A UMass Medical School infectious disease specialist is urging people to get vaccinated soon against influenza, as the threat approaches of what has been called a “twindemic,” the annual spike in seasonal flu coinciding this year with the ongoing COVID-19 pandemic.

The flu is a contagious respiratory disease caused by influenza viruses that infect the nose, throat and lungs. Symptoms can look a lot like those of COVID-19, including cough, sore throat, fever, fatigue, difficulty breathing, runny or stuffy nose, body aches, headache and occasionally vomiting and diarrhea. Complications include pneumonia, acute respiratory distress, ear or sinus infections and worsening of chronic medical conditions.

The U.S. Centers for Disease Control and Prevention estimates that in the past decade, between 12,000 and 61,000 people have died annually in the U.S. because of complications from influenza. As of late August, more than 180,000 people in the U.S. have died due to COVID-19. Health officials are worried that both severe illnesses occurring at once will overwhelm hospitals and first responders.

Vaccines for the 2020-2021 flu season, which usually picks up in October and can last until May, have begun being distributed, based on the strains of influenza circulating this year in the Southern Hemisphere.

“We don’t want people to get both viruses,” said Robert W. Finberg, MD, the Richard M. Haidack Professor in Medicine and chair and professor of medicine. “There have been some cases of people that could have both and we want to avoid that if possible. We know there’s COVID around and we know the flu is coming. If we can prevent one, we’ll be in much better shape.”

Getting the flu could also make one more susceptible to COVID-19, Dr. Finberg said.

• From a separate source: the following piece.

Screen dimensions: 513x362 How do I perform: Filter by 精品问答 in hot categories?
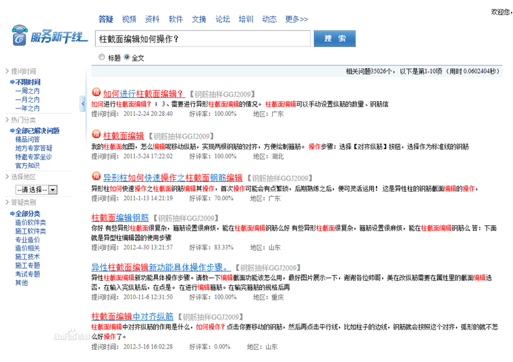[28, 140]
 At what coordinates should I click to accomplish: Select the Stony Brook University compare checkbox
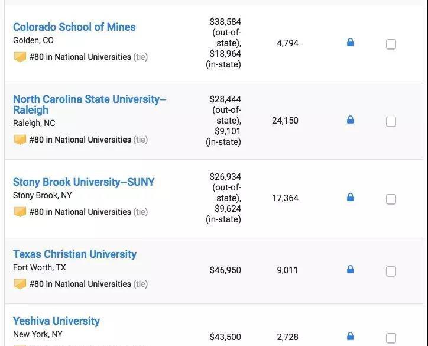391,199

Research done at UMMS showed that the receptors for the SARS-CoV-2 virus, which causes COVID-19, may be increased by influenza.

“So if there’s any way we can prevent the flu, we should do that,” he said. “We have an approved vaccine already for the flu, and I’d certainly encourage everyone to use it.”

Finberg said he supported the state’s new policy that influenza immunization will be required for all children 6 months of age or older who are attending Massachusetts child care, pre-school, kindergarten, K-12, and colleges and universities.

The flu vaccine is safe and does not use live virus so it cannot replicate and cause flu infection after it is administered, Finberg noted. Other viruses, including rhinoviruses and respiratory syncytial virus, also circulate in the fall and could cause illness. Experimental studies in which people have been given placebo injections compared to the flu vaccine demonstrate that, aside from a sore arm, the incidence of reported symptoms, which some critics have associated with the vaccine, is the same between the placebo and vaccine treatment groups.